Can you update the listing from the line with "Given: Collapse the" up to and including the line with "Looking at the screenshot, I should 3,43." by replacing "Collapse" with "Expand", changing nothing else and leaving the pictures out?

= INPUT RECORDS =
******************************

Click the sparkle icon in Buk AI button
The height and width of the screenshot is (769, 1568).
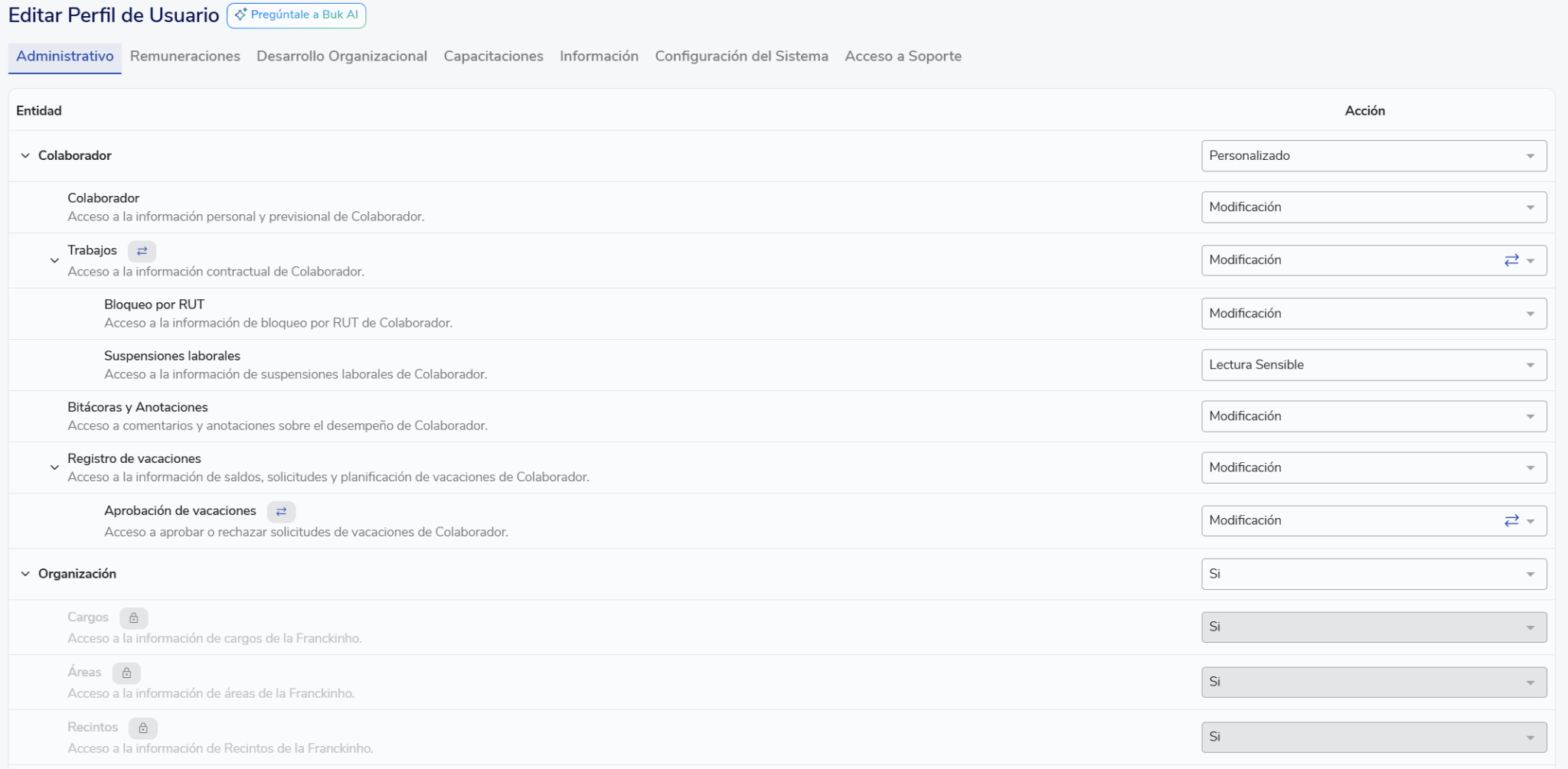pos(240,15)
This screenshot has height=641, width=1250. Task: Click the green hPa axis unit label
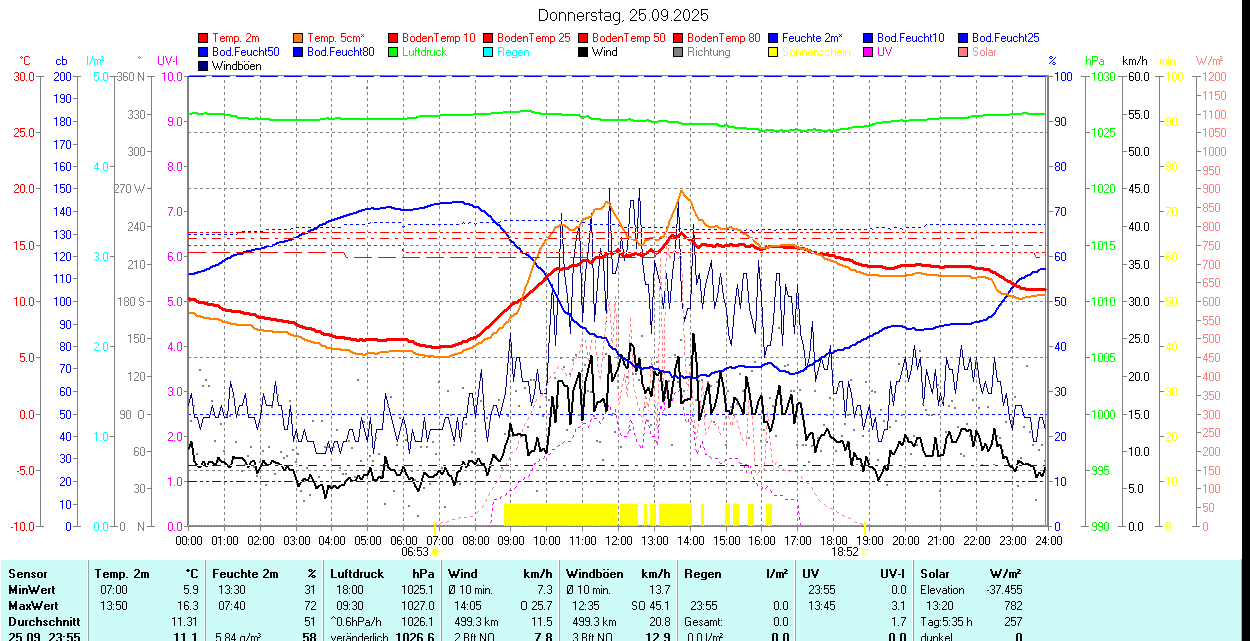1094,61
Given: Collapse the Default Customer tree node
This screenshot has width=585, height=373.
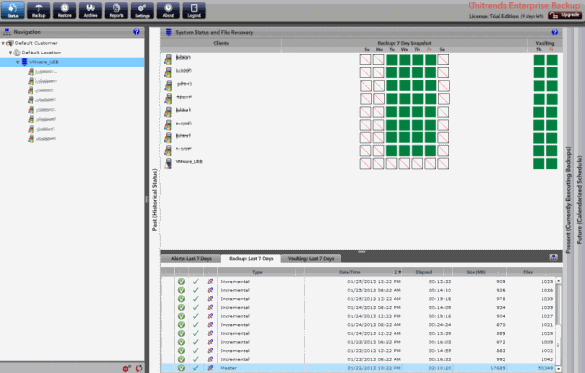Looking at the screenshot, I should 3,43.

******************************

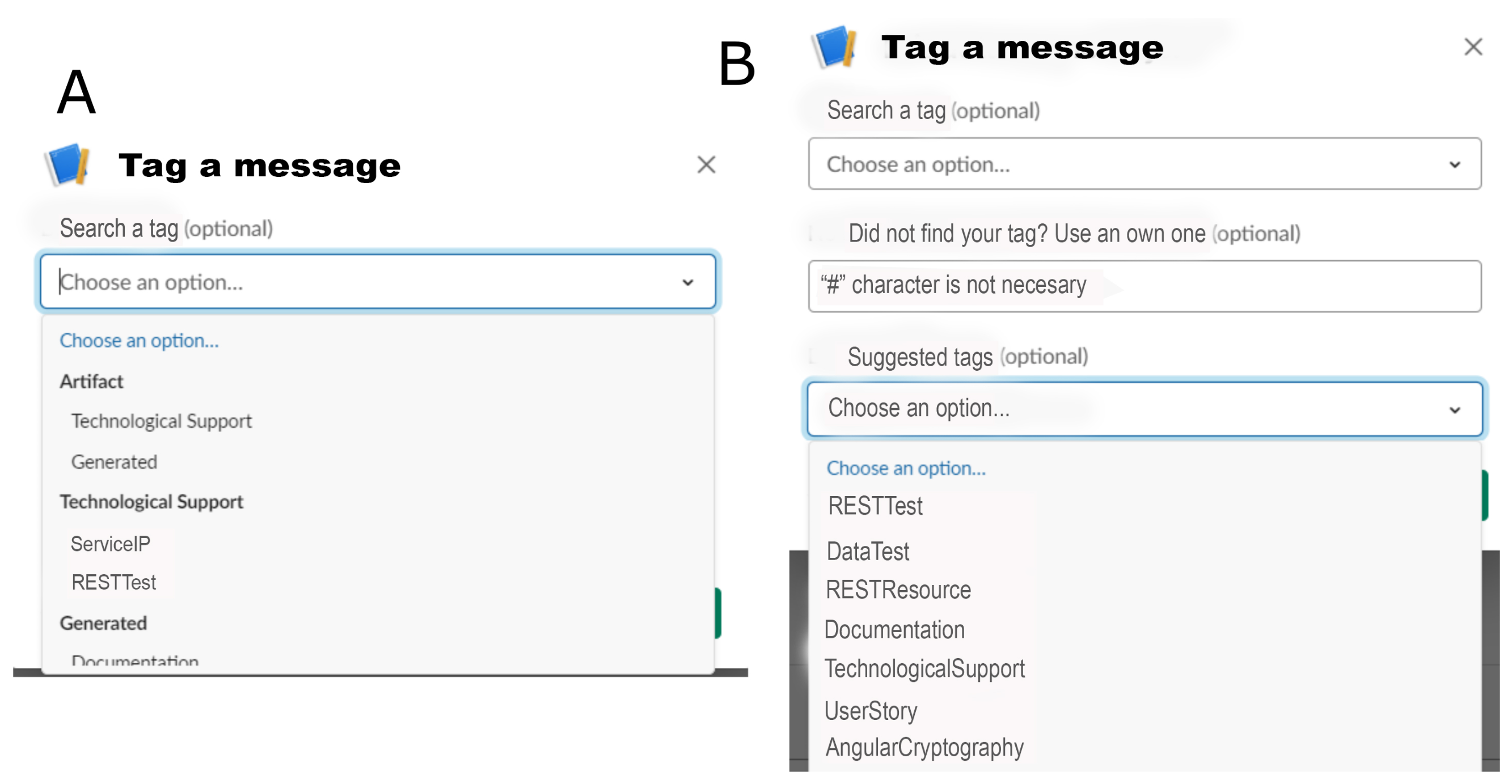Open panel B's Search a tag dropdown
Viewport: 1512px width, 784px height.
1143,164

******************************

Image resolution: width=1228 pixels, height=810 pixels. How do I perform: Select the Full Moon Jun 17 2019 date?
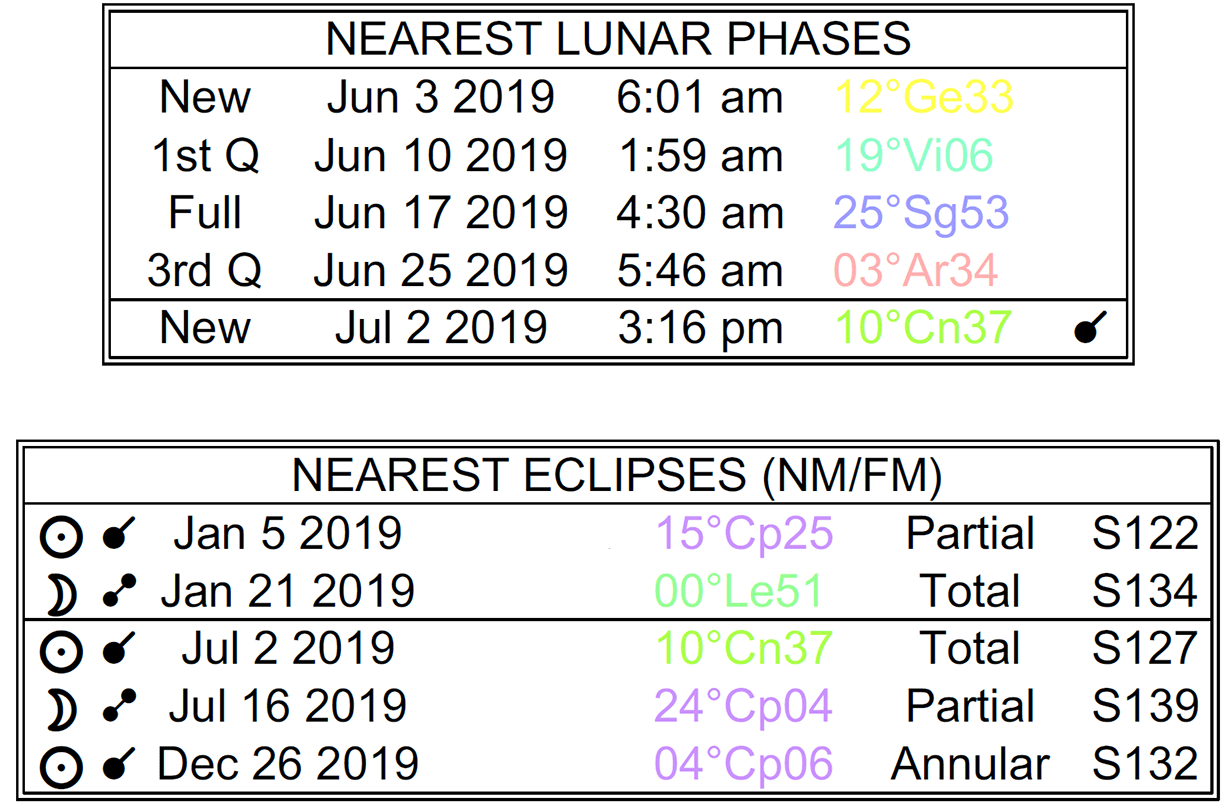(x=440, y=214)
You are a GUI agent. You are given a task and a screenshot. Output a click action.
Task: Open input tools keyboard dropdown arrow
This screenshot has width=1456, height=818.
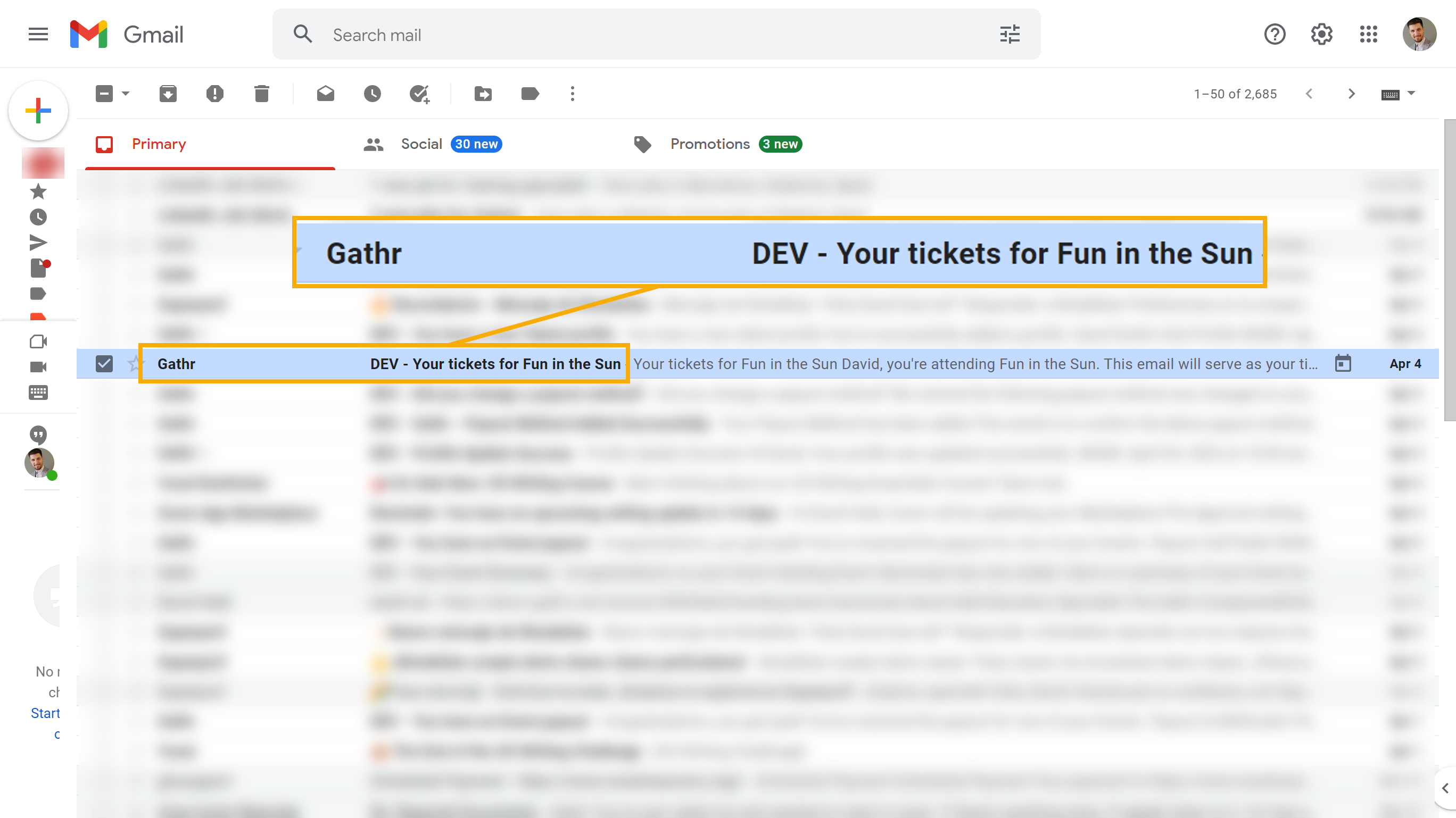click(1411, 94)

******************************

= CORRECT ANSWER =
Given: Expand the Default Customer tree node
This screenshot has width=585, height=373.
Looking at the screenshot, I should 3,43.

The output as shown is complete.